The Department of Foreign Affairs and Trade (DFAT) told Information Age, “Australian officials are assisting Sri Lankan authorities with their investigation into the matter.
“Australia remains committed to supporting Sri Lanka’s return to debt sustainability.”
Sri Lanka is recovering from a major economic crisis in 2022, which led to the country defaulting on $46 billion in external debt.
It received an International Monetary Fund-backed $US2.9 billion bail-out loan in early 2023, and is now paying this off.
Questions raised over breach
There is conjecture in Sri Lanka over the nature and method of the breach, and whether its Ministry of Finance had actually been infiltrated by the malicious actors.
A statement from the Sri Lankan Ministry of Finance, Planning, and Economic Development last week said the matter had been referred to law enforcement.
The ministry statement said that the hackers had “breached the computer system” of the ministry’s external resources department and diverted the “foreign currency payment” in January this year.
Deputy Minister of Digital Economy, Eranga Weeratne, said there was no evidence yet that the Ministry of Finance’s internal systems had been breached.
“Based on the investigations conducted thus far, no evidence of a system breach has been identified,” Weeratne said.
“There has been no indication of email hacking or similar intrusion.
“However, investigations are ongoing to determine how a foreign party may have impersonated a legitimate entity and facilitated this transaction.”
Sri Lanka’s committee on public finance of parliament is set to meet today, and its chair MP Dr Harsha de Silva said it was unbelievable that the computer network had been hacked.

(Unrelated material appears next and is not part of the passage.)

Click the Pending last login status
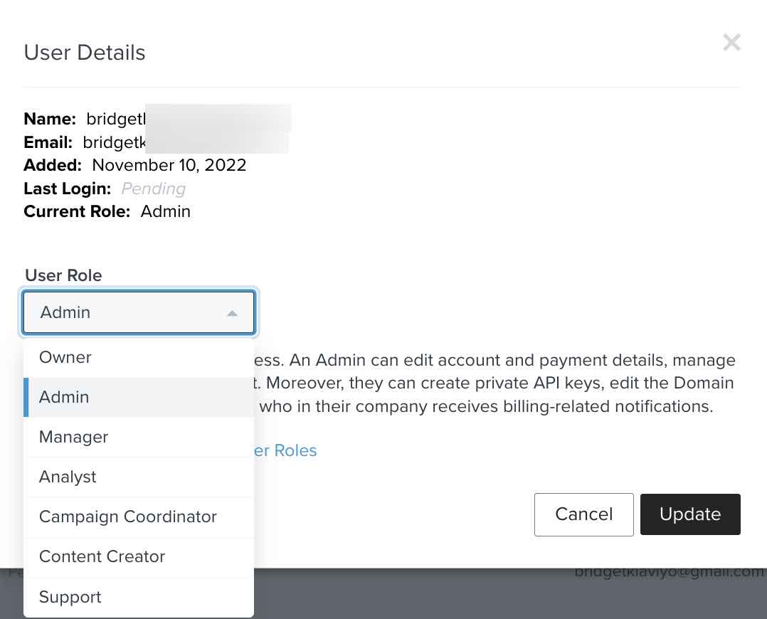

“The main issue was whether there was technical negligence,” de Silva said, as reported by Sri Lanka news site Ada Derana.
“I do not believe at all that hackers have hacked the Ministry of Finance’s computer network.
“I am 99 per cent sure that this did not happen. This is something else.”
The Sri Lankan government recently established a 24/7 National Cyber Security Operations Centre.
“This facility is mandated to carry out real-time monitoring using AI-enabled tools to detect potential threats in advance,” Weeratne said.
“Integrating critical IT infrastructure across institutions with this system remains a key priority.”
There have been several recent high-profile cybersecurity breaches more directly involving Australian government agencies.
Last year an external software developer engaged by a government agency accidentally made private documents publicly available on two separate occasions.
Earlier last year at least 9,000 sensitive NSW court documents were downloaded in a “major data breach”.
In 2020, the personal information of nearly 200,000 NSW residents was exposed in a data breach that saw about 3.8 million documents stolen by cybercriminals.
There are also concerns that federal government entities are not reporting all cyber incidents, with a report earlier this year finding that just 35 per cent of entities said they had reported at least half of all cybersecurity incidents in 2024-25.
The report also revealed most government entities had not put in place basic cyber protections.